## Problems to solve
1. In the passage on what porn doesn't show, which two factors did John Gottman find to be the top reasons relationships last?
2. Repeat the passage on what porn doesn't show from "If you’re watching" to "tested for STIs.".
3. According to the passage on what porn doesn't show, why is watching porn to learn about sex like training for the wrong game?

## Passage shown
◆ ◆ ◆
Science and research have spoken: porn can change the brain and do real damage to relationships. But as important as it is to raise awareness on the false, exploitive, and degrading nature of pornography, it is also important to recognize what porn doesn’t show or teach viewers about sex and relationships.

Porn doesn’t show how much we need healthy relationships in order to be happy.

Relationships are really important for us human beings. As teens and adults, we need a variety of strong, healthy relationships in order to thrive. These includes relationships with friends, parents, siblings, teammates, boyfriends, girlfriends, etc. Healthy relationships build self-esteem, boost mental and emotional health, and help us to live overall healthier lives.[1] Studies have shown that people in committed relationships are generally happier.[2] Now, on the flip side of the coin, counterfeits like porn do the exact opposite. Porn is very damaging to relationships which decreases mental, physical, and emotional health, and is a legitimate cause of depression, anxiety, and loneliness.[3] Porn can’t even compare to the happiness and fulfillment that real love provides. In fact, it’s a straight up unhealthy “substitute.”

Porn doesn’t show the sacrifice required to be with somebody.

If you’re watching porn thinking it will teach you something about sex, you’re training for the wrong game. Looking to porn for sex tips is like looking to action-packed car chase movie scenes for driver’s ed. Not only does it portray sex completely unrealistically, it also doesn’t promote healthy safer sex practices like using protection and getting tested for STIs.

And that’s not all. Porn doesn’t portray the realistic give-and-take nature of a partnership. News flash: relationships are hard. They take sacrifice. Just ask anybody in a long-term relationship; relationships require putting the needs of another before your own. John Gottman is a world renowned relationship therapist and in his research on what causes relationships to last, he found kindness and generosity to be the top two factors.[4] Couples who were kind and generous with one another were more likely to stay together and to be happy. Once again, porn is in complete contrast to that ideal. Porn is selfish and often frequently portrays selfish and even violent acts. In fact, when a team of researchers analyzed the most popular porn videos a few years ago, 88% showed physical violence and 49% contained verbal aggression.[5] Viewing physical and verbal aggression for sexual pleasure certainly doesn’t encourage kindness and generosity in a relationship.

While healthy relationships involve trust and communication, porn decreases trust and communication in a relationship and isolates the viewer.[6] It also sells the lie that being with another person does not require the effort of getting to know them, asking them out, devoting time to them, working through arguments, and getting through all of life’s messy moments together.
◆ ◆ ◆
[Stored data entries]
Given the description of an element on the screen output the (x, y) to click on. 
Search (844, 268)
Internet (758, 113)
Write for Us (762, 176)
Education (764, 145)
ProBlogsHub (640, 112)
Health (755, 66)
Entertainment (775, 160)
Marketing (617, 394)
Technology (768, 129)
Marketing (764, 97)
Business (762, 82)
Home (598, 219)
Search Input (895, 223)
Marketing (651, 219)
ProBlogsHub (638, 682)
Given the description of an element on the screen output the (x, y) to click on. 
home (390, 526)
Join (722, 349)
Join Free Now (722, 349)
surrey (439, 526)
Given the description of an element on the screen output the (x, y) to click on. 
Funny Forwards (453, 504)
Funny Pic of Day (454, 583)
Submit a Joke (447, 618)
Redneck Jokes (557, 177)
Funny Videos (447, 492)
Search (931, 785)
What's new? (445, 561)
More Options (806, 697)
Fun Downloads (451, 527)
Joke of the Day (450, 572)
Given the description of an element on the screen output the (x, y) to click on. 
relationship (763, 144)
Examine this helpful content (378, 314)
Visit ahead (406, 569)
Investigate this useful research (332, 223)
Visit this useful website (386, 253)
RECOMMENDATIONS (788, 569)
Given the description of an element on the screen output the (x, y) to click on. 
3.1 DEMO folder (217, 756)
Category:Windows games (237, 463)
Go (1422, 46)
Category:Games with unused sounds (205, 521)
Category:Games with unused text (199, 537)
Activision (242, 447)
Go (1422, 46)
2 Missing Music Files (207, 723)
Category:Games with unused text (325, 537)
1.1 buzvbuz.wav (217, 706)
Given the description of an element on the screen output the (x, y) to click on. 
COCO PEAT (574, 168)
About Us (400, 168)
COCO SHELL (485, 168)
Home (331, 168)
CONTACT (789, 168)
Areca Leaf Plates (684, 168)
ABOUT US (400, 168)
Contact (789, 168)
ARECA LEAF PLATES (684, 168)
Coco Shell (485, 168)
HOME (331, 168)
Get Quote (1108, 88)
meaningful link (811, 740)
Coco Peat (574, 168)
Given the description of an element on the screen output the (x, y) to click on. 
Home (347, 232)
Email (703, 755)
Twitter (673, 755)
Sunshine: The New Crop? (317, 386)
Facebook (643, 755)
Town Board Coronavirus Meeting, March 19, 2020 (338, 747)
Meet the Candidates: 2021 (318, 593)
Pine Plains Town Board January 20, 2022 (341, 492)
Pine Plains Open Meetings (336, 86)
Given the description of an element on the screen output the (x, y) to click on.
◆ ◆ ◆
## Answers to the exercise
1. Kindness and generosity.

2.
If you’re watching porn thinking it will teach you something about sex, you’re training for the wrong game. Looking to porn for sex tips is like looking to action-packed car chase movie scenes for driver’s ed. Not only does it portray sex completely unrealistically, it also doesn’t promote healthy safer sex practices like using protection and getting tested for STIs.

3. Porn portrays sex completely unrealistically. It also fails to promote healthy safer sex practices such as using protection and getting tested for STIs.